----- Reading text -----
Three women, one table, a roasting hot June afternoon, stories with travel, children, and money in the background…
I was sitting over a piece of cheesecake, waiting for a friend I had not seen for a long time, when I noticed three queens of the autumn of life, successful women or – I do not want to sound rude – wives of successful man (it is hard to say) with glasses of sparkling spirits at the next table. Petit bourgeois from Poznań, sophisticated globetrotters, elegant women with designer bags. The theme of their afternoon debate was travelling abroad, or rather complaining about popular mainstream destinations. It was a heated discussion on the swarms of tourists on the Spanish coast, how Portugal is better, but actually, the views are a disappointment. The best one is Argentina, which one of them visited in the previous year – it was so wild, virgin, different from all those trite European destinations. France would do as a last resort, with a strong emphasis on ‘as a last resort’.
In a few minutes, I also learned that it does not make any sense to go to London for a weekend, because when you are leaving from Poznań, you are already thinking about the return. It does not make any difference that our child received their medical education there, graduating with honours, and the other offspring got a law degree and was buying an apartment in a prestigious district. Despite all those qualities, a weekend visit is a waste of time – our time and the time of our educated children working in international corporations with a view of London City.
I have always been wondering why people try so hard to make themselves feel more important, getting into a bragging match about which one is better, more, further, higher. The more I appreciate that my family and friends value wisdom (life wisdom, too), intelligence, time spent together, state of mind, not the account balance or possessions. I hope that one day, when I am talking with my friends over a glass of wine in a café one day, and a member of a generation which does not have a name or abbreviation yet hears us, they will not think we are spoilt old men, totally devoid of awe of everyday life.
-----
# Your assignment:
In the café story, which country had one of the women visited in the previous year?
----- The data -----
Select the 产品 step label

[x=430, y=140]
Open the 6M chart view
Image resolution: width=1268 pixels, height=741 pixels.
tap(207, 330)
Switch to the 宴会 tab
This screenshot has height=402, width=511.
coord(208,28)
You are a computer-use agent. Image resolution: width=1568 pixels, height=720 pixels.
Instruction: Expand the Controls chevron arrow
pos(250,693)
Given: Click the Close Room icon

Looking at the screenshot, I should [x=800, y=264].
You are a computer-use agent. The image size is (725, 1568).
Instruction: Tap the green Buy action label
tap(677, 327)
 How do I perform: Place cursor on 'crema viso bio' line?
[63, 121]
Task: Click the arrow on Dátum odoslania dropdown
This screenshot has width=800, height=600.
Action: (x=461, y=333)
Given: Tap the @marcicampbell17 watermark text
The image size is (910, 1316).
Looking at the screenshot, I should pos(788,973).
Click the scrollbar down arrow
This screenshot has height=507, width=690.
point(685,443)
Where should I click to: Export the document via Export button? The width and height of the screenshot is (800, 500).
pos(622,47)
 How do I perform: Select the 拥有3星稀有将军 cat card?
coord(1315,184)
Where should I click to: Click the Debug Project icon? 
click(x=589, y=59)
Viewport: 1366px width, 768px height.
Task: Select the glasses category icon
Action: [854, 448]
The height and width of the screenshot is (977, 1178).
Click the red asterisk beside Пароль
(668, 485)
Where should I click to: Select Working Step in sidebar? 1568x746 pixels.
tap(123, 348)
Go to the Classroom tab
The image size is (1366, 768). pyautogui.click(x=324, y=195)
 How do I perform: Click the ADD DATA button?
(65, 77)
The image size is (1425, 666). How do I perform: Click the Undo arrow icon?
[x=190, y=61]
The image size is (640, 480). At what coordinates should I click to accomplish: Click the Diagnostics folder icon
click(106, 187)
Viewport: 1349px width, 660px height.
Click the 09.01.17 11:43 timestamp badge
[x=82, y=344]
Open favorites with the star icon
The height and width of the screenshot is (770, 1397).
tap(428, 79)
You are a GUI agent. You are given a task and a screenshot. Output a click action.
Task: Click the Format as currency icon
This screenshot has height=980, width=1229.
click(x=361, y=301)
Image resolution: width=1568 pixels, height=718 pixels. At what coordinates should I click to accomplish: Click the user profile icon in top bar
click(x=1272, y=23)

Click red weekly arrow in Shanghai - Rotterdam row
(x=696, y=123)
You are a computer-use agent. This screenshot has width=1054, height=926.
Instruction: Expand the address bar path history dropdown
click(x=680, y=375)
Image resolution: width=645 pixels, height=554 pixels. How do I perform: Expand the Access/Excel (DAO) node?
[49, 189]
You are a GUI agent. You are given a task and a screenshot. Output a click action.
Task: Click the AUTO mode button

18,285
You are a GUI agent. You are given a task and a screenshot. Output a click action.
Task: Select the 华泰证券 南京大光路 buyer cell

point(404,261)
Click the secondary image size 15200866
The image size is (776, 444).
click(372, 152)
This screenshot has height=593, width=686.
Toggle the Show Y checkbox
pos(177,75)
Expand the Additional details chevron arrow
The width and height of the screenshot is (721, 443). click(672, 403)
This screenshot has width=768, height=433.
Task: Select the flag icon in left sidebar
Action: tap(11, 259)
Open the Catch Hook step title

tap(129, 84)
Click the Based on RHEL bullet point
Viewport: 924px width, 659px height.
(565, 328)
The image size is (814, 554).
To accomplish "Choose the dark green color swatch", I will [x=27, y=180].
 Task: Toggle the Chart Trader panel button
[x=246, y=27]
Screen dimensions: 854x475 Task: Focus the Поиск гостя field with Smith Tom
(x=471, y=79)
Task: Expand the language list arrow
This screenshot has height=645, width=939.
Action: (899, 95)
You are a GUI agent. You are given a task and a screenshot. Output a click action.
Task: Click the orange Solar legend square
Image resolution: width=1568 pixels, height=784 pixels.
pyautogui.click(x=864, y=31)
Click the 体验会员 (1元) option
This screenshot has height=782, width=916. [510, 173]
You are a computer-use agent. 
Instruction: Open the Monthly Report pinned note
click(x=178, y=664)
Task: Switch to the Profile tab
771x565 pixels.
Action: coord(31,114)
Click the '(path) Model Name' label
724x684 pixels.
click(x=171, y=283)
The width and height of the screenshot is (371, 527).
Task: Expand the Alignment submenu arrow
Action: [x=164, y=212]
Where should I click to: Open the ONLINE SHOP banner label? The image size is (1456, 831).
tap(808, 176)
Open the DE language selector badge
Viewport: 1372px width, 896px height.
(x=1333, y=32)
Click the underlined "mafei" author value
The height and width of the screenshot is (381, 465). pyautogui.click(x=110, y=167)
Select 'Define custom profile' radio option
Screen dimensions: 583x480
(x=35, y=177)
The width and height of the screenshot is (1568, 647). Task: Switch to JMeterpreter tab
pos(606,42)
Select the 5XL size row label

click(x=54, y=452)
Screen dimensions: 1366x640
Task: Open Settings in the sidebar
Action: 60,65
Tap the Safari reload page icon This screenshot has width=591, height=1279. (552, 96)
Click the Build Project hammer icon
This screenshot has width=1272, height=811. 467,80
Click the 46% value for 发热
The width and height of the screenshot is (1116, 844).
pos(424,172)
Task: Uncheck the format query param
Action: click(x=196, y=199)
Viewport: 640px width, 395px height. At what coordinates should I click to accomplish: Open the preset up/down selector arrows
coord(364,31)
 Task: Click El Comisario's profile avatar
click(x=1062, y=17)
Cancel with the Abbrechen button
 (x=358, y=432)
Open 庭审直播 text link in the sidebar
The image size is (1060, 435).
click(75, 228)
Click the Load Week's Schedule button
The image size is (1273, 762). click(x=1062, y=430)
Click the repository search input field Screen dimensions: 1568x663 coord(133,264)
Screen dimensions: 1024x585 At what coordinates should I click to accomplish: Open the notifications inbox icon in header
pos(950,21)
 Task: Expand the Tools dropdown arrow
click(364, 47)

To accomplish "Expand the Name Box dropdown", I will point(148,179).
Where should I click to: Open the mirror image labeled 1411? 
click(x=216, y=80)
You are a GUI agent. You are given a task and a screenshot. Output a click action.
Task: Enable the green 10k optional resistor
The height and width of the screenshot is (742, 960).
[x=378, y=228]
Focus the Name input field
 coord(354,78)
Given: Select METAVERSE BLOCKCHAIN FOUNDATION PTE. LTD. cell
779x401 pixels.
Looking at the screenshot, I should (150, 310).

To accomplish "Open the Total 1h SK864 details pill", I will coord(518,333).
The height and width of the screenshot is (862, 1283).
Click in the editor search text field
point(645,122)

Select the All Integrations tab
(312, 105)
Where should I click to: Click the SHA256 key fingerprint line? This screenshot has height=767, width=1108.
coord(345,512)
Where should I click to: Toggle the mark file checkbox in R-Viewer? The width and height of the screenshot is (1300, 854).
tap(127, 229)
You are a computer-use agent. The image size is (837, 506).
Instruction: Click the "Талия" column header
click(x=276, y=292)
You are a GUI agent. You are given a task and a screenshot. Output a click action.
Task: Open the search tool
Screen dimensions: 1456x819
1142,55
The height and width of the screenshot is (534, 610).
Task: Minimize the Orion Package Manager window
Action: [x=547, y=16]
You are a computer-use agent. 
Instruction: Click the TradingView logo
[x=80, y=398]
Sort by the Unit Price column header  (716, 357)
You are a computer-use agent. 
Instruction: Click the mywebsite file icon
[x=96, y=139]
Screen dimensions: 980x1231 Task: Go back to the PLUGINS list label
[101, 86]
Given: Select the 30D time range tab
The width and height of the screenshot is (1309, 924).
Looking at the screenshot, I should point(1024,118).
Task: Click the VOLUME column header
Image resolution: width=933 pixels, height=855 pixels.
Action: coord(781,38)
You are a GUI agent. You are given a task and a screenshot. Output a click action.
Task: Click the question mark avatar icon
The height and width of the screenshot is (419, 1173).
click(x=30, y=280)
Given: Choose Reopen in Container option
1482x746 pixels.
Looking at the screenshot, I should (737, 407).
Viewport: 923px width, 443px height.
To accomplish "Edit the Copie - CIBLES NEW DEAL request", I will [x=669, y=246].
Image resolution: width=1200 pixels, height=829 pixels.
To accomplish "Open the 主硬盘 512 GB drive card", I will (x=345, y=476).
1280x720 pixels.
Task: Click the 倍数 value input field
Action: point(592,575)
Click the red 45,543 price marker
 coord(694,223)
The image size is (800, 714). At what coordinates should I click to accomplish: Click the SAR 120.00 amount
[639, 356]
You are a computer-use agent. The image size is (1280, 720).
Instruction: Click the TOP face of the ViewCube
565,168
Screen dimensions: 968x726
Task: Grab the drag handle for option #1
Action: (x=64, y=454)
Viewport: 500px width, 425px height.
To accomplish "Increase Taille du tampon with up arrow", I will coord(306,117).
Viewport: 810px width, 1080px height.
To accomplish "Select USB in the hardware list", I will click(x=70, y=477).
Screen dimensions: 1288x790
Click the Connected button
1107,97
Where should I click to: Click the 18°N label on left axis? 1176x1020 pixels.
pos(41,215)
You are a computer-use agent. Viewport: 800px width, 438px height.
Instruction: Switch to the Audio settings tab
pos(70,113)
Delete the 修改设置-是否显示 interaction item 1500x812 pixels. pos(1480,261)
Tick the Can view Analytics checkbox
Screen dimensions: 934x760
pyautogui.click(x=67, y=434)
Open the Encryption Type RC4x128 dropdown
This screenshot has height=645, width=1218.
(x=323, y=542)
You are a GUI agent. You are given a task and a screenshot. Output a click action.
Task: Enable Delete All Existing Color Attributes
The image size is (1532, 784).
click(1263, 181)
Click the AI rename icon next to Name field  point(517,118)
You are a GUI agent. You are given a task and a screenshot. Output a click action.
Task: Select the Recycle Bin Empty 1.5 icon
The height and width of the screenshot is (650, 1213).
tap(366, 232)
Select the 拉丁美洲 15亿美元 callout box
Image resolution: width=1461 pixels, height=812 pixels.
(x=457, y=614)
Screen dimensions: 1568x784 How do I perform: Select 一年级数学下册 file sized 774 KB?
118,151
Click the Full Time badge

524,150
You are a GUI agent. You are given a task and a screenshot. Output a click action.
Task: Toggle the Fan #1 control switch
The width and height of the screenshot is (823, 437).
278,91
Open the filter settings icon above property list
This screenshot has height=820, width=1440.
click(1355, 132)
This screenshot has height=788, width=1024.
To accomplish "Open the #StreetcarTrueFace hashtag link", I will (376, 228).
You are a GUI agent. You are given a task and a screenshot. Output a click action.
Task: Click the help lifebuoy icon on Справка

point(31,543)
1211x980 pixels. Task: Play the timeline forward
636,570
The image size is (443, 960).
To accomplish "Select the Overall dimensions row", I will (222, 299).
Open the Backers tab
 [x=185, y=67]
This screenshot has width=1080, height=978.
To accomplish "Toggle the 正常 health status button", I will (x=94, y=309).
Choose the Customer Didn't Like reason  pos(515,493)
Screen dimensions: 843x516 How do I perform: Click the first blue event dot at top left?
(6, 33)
-----
# Exercise output:
Argentina.